Before the mayor arrived, Sharpton — speaking in a room with many of his magazine cover stories and front page photo-ops from years past plastered on the wall — made clear that he wanted to be united with Bloomberg on the issue of gun violence.
“Today, we are coming together to stop gun violence…We all got to be real clear that we’ve got to stand together,” he said.
Once Sharpton told the crowd that the mayor had arrived, a chorus of scattered boos and shouts criticizing the NYPD and the mayor erupted.
“I disagree with some of his policies…But let’s hear what he has to say about violence,” he said. “I got serious issues. He got serious issues, we disagree on those. But I want to us to [be] in the spirit of King.”

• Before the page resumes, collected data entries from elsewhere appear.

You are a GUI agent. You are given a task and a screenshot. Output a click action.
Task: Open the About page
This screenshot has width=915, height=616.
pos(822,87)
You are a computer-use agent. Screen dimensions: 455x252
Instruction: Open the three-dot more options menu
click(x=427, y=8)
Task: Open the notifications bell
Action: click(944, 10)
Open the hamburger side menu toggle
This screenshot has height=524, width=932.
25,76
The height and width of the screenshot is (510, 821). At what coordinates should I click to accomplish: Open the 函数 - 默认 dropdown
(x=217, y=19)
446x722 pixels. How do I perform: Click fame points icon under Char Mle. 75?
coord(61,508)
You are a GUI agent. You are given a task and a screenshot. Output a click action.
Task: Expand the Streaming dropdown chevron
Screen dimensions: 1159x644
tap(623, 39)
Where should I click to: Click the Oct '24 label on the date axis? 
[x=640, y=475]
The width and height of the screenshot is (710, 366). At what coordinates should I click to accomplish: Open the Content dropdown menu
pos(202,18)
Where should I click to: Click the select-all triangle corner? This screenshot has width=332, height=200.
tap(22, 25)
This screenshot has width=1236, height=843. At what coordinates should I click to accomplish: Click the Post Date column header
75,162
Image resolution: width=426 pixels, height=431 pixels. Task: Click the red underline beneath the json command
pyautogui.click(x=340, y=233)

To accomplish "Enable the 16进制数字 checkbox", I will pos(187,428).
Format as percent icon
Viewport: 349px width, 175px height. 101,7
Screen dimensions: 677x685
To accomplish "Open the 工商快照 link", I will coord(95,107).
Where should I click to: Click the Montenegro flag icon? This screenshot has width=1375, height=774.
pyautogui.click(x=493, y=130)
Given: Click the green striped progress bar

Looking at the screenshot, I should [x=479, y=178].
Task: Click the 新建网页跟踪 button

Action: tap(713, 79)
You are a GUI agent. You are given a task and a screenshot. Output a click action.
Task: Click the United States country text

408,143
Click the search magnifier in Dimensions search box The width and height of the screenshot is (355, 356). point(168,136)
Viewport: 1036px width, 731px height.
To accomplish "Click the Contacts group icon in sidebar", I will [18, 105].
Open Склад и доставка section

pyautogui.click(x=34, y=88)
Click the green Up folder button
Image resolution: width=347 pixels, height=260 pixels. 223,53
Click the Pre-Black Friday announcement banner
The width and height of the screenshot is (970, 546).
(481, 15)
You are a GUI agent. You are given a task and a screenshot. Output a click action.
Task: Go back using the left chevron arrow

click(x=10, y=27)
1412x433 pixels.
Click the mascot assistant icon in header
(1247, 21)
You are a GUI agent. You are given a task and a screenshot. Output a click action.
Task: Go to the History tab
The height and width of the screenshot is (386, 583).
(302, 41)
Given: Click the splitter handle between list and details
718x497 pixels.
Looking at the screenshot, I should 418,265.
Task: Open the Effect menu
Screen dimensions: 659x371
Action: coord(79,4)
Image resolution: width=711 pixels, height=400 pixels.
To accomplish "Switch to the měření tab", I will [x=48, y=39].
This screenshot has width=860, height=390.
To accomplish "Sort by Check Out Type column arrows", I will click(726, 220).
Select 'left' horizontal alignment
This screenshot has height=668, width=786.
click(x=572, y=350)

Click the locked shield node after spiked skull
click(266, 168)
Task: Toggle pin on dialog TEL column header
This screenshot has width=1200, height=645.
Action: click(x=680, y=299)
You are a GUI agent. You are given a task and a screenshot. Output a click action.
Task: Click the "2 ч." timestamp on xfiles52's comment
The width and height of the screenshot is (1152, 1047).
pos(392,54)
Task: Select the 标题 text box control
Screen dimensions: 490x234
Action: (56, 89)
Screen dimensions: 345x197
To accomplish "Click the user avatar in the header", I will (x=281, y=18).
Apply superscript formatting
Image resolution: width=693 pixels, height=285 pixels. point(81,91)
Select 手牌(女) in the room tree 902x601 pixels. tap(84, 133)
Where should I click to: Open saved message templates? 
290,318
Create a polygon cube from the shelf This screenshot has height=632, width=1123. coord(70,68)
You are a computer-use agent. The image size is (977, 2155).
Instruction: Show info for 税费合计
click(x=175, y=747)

The crowd of around a thousand then settled down, and the mayor took the mic.
Throughout Bloomberg’s speech, which focused on gun control and — you guessed it, education — folks continued to mumble criticisms of the mayor. There was a clear shift in the atmosphere from earlier — when, during Sharpton’s speech, many had stood to applaud and cheer.
“So much of Dr. King’s message was about children and creating a better future for them,” said the mayor, who said he was speaking at this event for the tenth time. “We’ve made some enormous progress over the last ten years. Crime and murders are way down. Graduation and test scores are up.”
“No they’re not!” shouted one audience member while others yelled: “Wrong, wrong!”
A frustrated Bloomberg replied: “Oh c’mon, if you don’t want crime to go down and student test scores to go up, we have nothing in common. That’s what we all should want. That’s what Dr. King would want.”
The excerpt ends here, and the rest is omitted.